At the time, the idea seemed very abstract. I had worked closely with cleantech companies like SolarCity who were implementing innovative financing models, and I knew traditional utilities were becoming uneasy about the popularity of distributed energy resources.

Still, energy felt like a difficult thing to “disrupt.” The energy sector has long been dominated by big, conservative industries with billions of dollars in physical assets. These industries reliably deliver a commodity that (at least in the industrialized world) is not a “nice to have” but an absolute essential to everyday life and business. Was the energy system something we even wanted to disrupt?

Fast forward to today. A hot phrase right now is “energy services.” This term used to refer to a narrow set of energy companies (ESCOs) that helped clients design and retrofit facilities to be more energy efficient and save money. But increasingly, new energy services companies are thinking much broader: microgrids to boost resiliency; lighting-as-a-service (LaaS); crowdfunded community solar; the energy cloud; even blockchain technology.

Individually, these services may be unremarkable. But collectively, they have the power to change the way we think about energy.

Recently I was at the VerdeXchange conference in Los Angeles, at a panel put on by the LA chapter of Young Professionals in Energy (YPE) entitled “Renewable Procurement: Disruptive Financial Models.” An alphabet soup of approaches were discussed: ESPCs, QECBs, REITs, and OBF.

Here’s the exchange that stood out to me. An investor on the panel described a financing product he had helped develop — one that takes a new approach to underwriting and a more holistic view of projects. In describing it he asked, “what if your equipment always stays new?” Meaning, what if you paid for a level of service rather than a piece of equipment that requires ongoing maintenance and eventually must be replaced. There were a lot of skeptical responses to this proposition — a lot of (perhaps legitimate) reasons why the approach wouldn’t work.

A strong or negative first reaction to new ideas is normal. No! That won’t work because that’s not the way we do things! New ideas, new models, and new technologies have something in common — they all require experimentation. Experimentation can be uncomfortable because it challenges our established beliefs and the outcome is unknown.

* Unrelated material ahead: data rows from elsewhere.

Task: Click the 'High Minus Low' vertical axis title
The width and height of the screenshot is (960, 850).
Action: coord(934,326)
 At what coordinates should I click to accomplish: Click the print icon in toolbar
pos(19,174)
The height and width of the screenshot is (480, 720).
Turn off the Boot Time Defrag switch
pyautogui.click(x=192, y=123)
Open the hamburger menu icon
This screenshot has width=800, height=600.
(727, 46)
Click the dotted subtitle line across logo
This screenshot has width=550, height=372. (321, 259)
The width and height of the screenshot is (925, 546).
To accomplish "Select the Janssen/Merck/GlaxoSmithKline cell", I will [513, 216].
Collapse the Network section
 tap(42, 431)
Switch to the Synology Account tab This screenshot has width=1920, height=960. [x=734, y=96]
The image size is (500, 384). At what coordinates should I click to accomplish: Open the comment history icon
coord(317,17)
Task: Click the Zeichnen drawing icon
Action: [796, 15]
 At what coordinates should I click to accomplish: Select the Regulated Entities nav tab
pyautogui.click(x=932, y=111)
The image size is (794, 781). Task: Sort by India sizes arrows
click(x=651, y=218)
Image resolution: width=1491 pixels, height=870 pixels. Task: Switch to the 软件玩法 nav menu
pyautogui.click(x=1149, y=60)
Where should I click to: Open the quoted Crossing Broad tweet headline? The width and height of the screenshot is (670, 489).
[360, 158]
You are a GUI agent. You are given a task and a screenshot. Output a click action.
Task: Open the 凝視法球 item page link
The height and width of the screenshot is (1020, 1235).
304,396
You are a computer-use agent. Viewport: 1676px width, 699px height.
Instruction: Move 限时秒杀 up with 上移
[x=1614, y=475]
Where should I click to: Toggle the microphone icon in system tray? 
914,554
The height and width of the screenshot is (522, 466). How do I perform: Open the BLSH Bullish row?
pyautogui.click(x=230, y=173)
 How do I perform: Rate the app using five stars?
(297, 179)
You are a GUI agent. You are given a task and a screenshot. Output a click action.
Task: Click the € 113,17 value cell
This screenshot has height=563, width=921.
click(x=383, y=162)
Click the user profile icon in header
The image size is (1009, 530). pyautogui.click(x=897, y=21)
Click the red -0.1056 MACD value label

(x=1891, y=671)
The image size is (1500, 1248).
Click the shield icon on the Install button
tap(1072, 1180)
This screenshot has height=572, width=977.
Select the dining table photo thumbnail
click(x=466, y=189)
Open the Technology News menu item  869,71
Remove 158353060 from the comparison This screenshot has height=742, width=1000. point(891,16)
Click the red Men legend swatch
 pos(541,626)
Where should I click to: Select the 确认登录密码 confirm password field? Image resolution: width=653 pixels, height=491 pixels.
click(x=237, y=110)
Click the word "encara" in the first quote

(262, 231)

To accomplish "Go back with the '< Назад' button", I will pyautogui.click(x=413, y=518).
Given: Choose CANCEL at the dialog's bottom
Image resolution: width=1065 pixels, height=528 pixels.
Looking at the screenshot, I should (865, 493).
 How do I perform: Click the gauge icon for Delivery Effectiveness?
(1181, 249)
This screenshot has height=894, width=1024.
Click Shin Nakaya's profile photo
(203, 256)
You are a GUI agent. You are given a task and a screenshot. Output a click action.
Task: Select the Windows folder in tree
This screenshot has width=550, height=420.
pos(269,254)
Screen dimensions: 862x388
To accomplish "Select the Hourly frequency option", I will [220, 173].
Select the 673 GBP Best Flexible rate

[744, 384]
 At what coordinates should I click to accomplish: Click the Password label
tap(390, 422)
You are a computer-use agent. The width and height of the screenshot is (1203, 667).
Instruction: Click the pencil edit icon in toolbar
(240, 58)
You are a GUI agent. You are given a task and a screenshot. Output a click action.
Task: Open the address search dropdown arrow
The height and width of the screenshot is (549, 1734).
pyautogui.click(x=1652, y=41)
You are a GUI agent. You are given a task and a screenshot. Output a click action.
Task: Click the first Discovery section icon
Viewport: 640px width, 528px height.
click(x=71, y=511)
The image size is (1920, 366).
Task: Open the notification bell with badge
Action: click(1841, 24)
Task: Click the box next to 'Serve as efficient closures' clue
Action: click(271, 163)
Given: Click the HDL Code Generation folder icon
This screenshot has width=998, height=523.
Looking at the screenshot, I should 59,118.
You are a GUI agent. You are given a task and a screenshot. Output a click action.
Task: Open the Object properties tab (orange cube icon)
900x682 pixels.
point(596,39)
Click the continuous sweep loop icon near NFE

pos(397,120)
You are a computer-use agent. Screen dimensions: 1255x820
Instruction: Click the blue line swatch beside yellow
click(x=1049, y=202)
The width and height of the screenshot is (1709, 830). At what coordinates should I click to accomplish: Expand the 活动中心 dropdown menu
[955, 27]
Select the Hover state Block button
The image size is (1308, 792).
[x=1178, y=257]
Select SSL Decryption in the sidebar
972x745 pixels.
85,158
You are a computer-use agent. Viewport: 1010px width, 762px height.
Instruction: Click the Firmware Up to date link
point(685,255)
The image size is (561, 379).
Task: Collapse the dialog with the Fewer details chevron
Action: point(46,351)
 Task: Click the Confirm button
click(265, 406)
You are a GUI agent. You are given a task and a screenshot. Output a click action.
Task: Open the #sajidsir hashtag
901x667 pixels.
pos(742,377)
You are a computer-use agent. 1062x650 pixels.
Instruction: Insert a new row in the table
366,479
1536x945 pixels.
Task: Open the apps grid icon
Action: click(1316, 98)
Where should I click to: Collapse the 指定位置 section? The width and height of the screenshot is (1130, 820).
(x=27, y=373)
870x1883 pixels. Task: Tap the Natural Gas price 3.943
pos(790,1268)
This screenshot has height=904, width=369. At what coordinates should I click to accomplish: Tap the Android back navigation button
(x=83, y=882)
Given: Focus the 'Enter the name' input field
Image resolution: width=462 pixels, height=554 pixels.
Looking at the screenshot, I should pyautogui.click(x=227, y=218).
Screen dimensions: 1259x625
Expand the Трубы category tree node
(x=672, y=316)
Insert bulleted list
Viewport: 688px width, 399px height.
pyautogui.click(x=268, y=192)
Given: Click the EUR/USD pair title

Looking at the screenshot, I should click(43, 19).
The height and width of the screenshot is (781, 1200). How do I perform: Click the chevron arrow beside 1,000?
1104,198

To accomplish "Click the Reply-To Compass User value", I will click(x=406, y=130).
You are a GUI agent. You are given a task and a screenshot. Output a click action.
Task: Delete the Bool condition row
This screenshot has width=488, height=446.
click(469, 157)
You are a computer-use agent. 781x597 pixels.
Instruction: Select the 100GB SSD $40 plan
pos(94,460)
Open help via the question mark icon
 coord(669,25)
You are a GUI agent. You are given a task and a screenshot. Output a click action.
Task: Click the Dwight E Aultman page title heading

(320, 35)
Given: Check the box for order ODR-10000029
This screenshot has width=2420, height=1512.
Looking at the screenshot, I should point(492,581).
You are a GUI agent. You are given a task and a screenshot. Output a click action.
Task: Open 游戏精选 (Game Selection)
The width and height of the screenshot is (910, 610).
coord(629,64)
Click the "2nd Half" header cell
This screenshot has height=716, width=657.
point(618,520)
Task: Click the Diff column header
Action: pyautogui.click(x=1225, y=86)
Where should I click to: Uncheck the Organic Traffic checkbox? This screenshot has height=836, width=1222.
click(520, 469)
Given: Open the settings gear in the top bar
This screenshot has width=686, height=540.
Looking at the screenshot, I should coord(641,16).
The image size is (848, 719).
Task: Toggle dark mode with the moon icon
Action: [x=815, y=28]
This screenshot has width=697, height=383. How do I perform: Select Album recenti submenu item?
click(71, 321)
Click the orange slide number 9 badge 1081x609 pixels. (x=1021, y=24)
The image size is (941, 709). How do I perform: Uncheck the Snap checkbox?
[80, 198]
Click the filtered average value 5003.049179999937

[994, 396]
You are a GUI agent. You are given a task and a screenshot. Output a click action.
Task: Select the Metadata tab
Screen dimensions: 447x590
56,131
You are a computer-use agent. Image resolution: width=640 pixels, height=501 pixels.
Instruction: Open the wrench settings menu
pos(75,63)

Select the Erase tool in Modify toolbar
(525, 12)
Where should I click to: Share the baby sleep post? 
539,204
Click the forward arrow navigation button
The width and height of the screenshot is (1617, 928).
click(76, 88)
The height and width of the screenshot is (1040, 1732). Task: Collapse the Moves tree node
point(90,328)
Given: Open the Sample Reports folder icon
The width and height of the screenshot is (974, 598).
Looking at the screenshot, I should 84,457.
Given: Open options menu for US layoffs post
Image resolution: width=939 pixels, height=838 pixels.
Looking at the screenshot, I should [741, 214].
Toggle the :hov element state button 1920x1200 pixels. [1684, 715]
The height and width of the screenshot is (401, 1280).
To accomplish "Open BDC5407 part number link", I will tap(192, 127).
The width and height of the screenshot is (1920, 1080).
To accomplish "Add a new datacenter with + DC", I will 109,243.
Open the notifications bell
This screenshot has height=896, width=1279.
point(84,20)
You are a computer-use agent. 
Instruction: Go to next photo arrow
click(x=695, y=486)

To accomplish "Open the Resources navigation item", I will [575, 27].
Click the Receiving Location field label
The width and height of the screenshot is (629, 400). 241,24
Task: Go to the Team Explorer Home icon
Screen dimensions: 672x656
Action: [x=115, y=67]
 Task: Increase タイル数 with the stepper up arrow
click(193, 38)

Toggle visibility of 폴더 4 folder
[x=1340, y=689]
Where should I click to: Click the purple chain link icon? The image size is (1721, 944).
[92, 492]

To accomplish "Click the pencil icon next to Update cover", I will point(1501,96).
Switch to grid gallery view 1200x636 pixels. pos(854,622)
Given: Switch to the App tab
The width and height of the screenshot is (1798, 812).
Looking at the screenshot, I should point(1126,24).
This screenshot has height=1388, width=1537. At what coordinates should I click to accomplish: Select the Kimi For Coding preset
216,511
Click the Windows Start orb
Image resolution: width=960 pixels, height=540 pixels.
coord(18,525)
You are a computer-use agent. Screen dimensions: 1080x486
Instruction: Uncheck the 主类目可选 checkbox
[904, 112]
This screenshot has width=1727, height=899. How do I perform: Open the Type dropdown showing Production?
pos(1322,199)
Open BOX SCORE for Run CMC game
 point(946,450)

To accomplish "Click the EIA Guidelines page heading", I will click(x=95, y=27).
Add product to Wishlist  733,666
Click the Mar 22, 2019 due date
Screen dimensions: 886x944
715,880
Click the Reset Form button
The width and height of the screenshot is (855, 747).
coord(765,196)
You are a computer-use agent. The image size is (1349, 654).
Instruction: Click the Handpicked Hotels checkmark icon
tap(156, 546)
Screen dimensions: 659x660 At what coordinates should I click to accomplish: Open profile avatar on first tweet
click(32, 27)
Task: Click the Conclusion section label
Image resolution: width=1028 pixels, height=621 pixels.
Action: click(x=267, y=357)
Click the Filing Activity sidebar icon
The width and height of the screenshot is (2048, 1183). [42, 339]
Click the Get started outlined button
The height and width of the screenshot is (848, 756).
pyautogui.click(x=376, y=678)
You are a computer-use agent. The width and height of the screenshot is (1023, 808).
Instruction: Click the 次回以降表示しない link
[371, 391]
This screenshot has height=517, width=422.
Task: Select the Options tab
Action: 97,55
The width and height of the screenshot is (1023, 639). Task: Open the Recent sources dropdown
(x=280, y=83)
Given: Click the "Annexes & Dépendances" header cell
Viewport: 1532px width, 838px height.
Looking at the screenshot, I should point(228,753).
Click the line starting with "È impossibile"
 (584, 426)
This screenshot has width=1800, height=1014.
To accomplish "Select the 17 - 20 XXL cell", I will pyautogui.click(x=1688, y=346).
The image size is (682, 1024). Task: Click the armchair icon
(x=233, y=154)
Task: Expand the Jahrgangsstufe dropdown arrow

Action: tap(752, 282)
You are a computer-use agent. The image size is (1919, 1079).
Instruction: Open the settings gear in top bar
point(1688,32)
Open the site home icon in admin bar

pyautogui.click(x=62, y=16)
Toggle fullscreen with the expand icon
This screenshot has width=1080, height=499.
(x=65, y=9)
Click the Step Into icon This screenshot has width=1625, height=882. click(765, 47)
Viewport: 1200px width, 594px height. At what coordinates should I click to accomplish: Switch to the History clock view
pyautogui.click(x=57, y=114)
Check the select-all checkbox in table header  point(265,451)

It’s worth paying attention to first reactions because they often highlight where there are real risks associated with change. But what if acknowledging those risks was the beginning of the conversation rather than the end?

Back to the question I was asked to consider years ago. What if the sharing economy could disrupt energy? The answer is, it already has. How successfully will depend on our ability to have an open mind about the future of energy itself — not as a commodity, but instead as something completely new.